_Your instructions_: Copy out each line below that has the word "Toggle" in it.

──────── Data excerpts

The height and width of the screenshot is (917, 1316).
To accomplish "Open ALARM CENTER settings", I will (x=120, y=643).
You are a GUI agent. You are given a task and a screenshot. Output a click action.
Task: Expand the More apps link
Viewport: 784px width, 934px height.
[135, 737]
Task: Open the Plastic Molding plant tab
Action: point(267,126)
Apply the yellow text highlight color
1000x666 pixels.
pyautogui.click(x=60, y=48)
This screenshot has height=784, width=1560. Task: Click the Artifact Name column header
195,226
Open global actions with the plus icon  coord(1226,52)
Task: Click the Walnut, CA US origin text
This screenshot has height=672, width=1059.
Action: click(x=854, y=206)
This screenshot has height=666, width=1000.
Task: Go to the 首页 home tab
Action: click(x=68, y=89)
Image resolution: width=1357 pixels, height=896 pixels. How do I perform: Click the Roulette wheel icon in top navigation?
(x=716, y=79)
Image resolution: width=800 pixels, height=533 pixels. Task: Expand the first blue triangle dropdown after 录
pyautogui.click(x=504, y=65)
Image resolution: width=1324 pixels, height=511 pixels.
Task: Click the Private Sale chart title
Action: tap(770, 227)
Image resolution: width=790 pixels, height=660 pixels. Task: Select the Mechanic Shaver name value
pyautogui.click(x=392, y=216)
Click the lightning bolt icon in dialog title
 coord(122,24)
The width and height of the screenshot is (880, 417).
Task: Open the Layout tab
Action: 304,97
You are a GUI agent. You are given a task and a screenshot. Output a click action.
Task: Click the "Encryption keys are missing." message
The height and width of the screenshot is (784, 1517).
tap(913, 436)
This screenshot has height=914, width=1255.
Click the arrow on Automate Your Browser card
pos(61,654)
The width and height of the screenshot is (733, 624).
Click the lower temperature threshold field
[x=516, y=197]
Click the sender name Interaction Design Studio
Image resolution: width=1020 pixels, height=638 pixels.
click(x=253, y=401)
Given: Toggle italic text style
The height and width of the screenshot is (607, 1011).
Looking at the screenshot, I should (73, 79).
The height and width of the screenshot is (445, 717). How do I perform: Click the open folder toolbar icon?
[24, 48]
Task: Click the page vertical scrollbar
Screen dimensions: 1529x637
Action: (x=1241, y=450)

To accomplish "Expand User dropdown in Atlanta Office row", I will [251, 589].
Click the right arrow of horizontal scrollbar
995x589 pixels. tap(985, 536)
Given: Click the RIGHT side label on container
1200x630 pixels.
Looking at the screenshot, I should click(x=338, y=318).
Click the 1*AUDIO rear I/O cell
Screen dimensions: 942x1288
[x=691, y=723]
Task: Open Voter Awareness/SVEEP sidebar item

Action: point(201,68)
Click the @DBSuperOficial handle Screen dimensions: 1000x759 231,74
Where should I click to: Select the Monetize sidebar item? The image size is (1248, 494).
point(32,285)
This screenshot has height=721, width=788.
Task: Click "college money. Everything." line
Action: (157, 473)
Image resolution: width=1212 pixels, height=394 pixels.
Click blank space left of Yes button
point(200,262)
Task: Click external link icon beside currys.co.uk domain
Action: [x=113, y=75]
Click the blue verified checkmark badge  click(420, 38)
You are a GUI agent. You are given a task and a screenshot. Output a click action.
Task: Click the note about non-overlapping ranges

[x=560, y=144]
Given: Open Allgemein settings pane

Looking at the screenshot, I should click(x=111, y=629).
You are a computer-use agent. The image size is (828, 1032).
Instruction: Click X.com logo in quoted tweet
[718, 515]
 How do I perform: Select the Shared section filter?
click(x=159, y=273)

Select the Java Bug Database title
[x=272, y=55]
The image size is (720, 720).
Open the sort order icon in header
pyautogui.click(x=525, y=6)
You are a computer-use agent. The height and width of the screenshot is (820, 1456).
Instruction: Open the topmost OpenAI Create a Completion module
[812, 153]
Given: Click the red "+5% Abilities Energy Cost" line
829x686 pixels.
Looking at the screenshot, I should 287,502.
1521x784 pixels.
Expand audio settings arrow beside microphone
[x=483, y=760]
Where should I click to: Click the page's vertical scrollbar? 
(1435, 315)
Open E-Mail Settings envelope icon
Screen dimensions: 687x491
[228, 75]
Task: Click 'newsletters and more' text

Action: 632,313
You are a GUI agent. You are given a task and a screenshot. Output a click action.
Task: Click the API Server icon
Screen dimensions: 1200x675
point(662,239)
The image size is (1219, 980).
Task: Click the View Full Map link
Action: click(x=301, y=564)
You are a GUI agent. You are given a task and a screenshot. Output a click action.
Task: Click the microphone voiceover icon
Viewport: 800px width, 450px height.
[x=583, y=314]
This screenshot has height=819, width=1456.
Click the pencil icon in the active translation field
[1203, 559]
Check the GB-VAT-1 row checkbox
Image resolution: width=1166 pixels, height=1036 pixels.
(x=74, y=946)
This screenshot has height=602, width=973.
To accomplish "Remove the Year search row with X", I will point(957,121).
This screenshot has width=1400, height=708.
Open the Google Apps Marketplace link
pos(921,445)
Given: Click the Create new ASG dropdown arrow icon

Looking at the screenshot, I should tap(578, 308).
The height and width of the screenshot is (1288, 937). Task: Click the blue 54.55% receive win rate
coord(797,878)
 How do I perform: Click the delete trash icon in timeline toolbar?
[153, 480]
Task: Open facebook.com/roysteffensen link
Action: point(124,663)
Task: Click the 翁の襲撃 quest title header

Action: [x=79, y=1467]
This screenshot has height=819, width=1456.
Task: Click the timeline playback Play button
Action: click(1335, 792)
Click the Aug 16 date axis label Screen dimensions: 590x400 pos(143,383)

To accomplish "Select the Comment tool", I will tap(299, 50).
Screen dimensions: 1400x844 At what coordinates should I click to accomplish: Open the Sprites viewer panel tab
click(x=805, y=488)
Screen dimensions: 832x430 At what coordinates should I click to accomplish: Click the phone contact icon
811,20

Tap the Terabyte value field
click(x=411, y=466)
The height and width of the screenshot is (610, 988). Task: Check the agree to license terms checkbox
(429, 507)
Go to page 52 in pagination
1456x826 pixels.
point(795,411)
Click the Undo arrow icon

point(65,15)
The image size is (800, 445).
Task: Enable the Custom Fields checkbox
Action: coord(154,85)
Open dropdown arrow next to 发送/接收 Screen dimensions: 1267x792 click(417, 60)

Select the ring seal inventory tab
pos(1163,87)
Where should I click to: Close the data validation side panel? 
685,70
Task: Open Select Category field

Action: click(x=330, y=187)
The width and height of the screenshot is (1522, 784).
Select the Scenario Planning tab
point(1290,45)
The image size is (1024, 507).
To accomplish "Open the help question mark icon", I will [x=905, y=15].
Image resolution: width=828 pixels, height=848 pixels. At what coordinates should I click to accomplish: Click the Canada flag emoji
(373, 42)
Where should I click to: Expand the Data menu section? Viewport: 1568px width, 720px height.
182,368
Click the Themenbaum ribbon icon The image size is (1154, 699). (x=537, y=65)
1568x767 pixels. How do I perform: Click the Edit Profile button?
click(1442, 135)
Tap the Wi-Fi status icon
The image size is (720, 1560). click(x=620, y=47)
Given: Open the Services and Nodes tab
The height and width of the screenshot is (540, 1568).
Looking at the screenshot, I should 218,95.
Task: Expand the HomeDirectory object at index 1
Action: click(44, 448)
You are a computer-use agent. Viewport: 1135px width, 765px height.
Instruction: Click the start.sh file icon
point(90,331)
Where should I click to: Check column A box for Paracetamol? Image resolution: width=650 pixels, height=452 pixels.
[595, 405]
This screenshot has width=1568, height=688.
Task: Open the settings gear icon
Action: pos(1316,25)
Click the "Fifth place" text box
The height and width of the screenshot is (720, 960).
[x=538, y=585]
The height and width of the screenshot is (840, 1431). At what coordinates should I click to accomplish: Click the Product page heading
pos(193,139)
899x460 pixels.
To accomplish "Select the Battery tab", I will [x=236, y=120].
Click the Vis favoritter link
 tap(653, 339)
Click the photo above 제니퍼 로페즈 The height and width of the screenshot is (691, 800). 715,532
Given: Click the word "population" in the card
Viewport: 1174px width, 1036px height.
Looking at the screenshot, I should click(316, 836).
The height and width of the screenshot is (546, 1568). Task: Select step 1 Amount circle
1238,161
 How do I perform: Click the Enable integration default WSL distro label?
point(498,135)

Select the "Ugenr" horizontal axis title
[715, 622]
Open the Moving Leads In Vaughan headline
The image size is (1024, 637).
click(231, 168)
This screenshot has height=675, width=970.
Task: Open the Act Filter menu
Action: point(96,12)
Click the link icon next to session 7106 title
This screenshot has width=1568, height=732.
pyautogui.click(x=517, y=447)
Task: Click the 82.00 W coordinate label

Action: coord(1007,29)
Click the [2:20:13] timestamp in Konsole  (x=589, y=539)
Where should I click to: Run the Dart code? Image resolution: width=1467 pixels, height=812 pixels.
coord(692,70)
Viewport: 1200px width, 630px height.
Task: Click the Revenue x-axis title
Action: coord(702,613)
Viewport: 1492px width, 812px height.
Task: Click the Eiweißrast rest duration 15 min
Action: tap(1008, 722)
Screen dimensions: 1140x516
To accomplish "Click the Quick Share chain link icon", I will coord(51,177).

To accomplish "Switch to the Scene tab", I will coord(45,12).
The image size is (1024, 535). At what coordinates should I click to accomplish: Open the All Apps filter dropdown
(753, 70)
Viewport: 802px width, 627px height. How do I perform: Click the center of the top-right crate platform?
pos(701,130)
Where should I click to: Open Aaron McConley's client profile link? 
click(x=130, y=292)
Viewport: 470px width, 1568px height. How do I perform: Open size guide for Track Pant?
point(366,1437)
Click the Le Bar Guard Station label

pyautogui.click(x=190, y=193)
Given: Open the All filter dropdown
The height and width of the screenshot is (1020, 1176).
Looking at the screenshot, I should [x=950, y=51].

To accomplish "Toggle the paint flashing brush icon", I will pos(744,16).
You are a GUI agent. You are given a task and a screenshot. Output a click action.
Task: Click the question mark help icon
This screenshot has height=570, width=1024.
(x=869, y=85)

────────────────

_Exercise solution_:
Given: Toggle italic text style
To accomplish "Toggle the paint flashing brush icon", I will pos(744,16).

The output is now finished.